## AIM OF THE TASK:
Find the line with "Copy the response body using the copy icon" and the line with "Click the Problem" in the entries below; output exactly those two lines, every line between them, and no others.

## RAW DATA:
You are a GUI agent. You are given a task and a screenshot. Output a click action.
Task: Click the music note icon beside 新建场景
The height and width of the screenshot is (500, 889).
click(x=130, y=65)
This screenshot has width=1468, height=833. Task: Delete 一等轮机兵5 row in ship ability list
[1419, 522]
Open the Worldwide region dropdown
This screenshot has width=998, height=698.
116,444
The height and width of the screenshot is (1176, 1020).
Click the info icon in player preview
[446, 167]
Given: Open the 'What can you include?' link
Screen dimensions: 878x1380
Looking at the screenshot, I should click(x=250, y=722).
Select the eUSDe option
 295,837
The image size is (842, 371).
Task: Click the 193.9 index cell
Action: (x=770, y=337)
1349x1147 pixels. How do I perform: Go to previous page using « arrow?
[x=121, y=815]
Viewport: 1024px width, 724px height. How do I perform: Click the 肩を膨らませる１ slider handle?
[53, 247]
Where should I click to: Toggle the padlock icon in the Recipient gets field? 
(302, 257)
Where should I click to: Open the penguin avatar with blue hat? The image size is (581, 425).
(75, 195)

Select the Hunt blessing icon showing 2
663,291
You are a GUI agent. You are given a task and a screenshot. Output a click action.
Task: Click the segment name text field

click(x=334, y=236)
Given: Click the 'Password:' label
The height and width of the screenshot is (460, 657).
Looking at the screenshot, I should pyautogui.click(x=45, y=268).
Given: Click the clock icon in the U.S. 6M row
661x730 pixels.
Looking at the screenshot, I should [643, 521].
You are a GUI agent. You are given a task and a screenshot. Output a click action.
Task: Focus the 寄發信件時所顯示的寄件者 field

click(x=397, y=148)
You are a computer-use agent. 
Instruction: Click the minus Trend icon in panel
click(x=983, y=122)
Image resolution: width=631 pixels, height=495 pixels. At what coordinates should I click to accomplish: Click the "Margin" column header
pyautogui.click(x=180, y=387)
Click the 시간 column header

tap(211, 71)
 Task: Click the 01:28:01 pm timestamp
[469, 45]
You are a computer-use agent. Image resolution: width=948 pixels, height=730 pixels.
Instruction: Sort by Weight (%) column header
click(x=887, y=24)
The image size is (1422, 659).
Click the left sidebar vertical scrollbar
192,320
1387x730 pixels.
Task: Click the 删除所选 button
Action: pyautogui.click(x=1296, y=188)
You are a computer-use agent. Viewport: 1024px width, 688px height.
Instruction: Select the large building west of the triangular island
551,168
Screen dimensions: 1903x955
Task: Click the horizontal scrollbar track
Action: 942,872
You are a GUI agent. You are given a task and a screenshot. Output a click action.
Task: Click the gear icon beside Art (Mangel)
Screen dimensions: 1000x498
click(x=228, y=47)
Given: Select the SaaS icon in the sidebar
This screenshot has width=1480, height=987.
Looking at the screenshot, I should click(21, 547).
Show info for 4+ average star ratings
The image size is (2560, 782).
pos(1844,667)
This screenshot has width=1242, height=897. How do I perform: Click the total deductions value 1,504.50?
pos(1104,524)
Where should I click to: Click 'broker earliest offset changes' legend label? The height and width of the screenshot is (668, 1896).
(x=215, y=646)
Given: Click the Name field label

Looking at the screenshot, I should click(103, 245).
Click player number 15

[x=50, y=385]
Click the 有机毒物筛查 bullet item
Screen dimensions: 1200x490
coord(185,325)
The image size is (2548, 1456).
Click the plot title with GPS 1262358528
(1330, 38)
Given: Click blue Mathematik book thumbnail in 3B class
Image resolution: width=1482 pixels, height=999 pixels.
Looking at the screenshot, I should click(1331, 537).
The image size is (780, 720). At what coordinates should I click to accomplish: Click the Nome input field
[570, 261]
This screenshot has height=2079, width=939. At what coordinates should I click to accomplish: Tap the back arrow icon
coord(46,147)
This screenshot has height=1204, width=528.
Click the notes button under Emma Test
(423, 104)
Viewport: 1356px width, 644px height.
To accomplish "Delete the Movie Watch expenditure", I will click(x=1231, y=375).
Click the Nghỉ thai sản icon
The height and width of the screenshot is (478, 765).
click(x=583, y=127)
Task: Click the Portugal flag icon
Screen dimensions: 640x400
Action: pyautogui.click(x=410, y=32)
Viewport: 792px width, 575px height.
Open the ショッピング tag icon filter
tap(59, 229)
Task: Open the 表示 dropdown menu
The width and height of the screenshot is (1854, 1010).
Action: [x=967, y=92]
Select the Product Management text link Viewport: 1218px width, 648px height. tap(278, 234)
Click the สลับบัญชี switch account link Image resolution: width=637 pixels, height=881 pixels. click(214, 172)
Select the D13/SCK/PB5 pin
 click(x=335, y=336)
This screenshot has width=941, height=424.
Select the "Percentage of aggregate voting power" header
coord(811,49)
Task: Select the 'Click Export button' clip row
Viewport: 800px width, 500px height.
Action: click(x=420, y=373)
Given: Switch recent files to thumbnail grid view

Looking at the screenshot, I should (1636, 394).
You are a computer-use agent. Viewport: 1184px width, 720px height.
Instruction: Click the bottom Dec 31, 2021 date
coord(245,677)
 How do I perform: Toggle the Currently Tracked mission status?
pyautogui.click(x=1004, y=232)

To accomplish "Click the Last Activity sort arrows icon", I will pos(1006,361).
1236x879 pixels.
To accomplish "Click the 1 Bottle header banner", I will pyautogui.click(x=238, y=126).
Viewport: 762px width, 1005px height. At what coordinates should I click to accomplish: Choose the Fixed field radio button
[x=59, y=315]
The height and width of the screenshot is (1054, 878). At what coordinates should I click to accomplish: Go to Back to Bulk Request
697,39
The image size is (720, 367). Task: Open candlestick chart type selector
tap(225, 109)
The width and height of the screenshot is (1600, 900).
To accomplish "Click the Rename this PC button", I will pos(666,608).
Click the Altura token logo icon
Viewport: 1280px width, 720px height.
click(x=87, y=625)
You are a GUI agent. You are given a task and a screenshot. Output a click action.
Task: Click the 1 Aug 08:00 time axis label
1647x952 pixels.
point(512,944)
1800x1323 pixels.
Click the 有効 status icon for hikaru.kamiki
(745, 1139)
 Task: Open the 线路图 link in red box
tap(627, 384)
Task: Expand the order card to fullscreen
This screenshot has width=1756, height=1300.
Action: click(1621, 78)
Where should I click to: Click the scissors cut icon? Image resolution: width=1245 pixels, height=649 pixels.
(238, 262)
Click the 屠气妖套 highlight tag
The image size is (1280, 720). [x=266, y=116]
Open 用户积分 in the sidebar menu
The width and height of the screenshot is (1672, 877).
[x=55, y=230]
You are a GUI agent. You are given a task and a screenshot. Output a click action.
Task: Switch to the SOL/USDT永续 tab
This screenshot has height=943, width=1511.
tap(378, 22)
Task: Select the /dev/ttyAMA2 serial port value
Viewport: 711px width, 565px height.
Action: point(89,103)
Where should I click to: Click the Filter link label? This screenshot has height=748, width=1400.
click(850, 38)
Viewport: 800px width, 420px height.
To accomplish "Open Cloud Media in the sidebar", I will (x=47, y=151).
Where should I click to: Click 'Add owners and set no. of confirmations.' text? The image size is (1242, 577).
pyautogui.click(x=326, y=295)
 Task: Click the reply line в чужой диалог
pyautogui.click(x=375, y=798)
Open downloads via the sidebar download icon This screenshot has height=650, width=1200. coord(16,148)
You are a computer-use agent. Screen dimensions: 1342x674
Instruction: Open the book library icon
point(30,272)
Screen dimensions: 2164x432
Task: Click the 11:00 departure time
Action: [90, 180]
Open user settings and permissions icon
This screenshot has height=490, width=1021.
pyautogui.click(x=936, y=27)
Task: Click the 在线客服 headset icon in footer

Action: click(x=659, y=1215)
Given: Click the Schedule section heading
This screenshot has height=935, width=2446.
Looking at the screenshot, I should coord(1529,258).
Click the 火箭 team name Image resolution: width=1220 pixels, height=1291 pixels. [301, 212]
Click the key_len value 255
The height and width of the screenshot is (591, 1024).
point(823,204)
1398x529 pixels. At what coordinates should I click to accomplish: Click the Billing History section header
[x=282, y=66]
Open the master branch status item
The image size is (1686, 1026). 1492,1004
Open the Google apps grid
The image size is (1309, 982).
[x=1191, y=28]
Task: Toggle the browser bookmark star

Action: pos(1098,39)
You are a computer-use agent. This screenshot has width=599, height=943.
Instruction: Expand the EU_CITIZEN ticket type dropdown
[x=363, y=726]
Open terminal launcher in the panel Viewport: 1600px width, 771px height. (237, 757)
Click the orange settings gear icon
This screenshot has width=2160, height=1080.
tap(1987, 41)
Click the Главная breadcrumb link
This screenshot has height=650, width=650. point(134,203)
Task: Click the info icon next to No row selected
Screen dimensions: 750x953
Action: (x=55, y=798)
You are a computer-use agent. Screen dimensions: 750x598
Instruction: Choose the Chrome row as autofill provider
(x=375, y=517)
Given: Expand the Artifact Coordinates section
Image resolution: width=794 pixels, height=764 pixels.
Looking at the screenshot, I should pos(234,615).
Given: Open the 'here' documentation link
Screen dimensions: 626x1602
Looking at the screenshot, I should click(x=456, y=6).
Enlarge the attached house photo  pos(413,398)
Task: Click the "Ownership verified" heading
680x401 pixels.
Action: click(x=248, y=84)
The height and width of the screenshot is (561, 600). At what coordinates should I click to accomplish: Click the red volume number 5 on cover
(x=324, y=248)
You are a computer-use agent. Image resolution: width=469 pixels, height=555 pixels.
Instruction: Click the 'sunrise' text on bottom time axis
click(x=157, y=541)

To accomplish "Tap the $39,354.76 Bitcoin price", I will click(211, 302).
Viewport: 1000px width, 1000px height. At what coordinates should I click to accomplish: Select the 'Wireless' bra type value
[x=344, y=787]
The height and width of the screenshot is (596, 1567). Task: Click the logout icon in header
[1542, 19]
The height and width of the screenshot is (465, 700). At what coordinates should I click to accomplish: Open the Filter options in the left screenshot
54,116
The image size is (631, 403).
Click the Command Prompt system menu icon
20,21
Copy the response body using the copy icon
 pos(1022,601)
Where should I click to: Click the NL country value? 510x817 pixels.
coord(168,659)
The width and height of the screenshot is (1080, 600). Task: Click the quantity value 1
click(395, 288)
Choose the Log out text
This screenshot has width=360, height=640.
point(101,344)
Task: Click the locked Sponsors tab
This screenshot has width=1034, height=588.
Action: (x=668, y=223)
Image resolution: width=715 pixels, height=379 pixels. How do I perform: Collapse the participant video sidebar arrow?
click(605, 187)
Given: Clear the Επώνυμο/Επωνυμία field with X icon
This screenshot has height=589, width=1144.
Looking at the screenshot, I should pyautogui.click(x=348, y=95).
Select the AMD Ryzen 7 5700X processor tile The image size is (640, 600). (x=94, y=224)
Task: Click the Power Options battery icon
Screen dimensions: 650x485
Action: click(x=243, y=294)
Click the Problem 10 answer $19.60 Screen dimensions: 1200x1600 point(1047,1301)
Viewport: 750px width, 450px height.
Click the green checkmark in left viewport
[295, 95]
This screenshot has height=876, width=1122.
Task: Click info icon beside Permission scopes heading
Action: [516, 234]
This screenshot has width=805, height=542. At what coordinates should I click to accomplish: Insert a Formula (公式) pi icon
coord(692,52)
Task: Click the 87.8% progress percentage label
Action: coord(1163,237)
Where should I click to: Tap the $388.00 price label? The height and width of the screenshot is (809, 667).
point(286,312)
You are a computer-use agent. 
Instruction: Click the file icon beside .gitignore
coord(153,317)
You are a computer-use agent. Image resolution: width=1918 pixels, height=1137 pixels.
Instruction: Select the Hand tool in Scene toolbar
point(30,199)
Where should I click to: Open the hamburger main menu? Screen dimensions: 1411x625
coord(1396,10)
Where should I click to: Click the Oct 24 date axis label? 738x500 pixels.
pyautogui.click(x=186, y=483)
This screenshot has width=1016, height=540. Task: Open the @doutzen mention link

## SOLUTION FOR THIS EXERCISE:
Copy the response body using the copy icon
 pos(1022,601)
Where should I click to: Click the NL country value? 510x817 pixels.
coord(168,659)
The width and height of the screenshot is (1080, 600). Task: Click the quantity value 1
click(395, 288)
Choose the Log out text
This screenshot has width=360, height=640.
point(101,344)
Task: Click the locked Sponsors tab
This screenshot has width=1034, height=588.
Action: (x=668, y=223)
Image resolution: width=715 pixels, height=379 pixels. How do I perform: Collapse the participant video sidebar arrow?
click(605, 187)
Given: Clear the Επώνυμο/Επωνυμία field with X icon
This screenshot has height=589, width=1144.
Looking at the screenshot, I should pyautogui.click(x=348, y=95).
Select the AMD Ryzen 7 5700X processor tile The image size is (640, 600). (x=94, y=224)
Task: Click the Power Options battery icon
Screen dimensions: 650x485
Action: click(x=243, y=294)
Click the Problem 10 answer $19.60 Screen dimensions: 1200x1600 point(1047,1301)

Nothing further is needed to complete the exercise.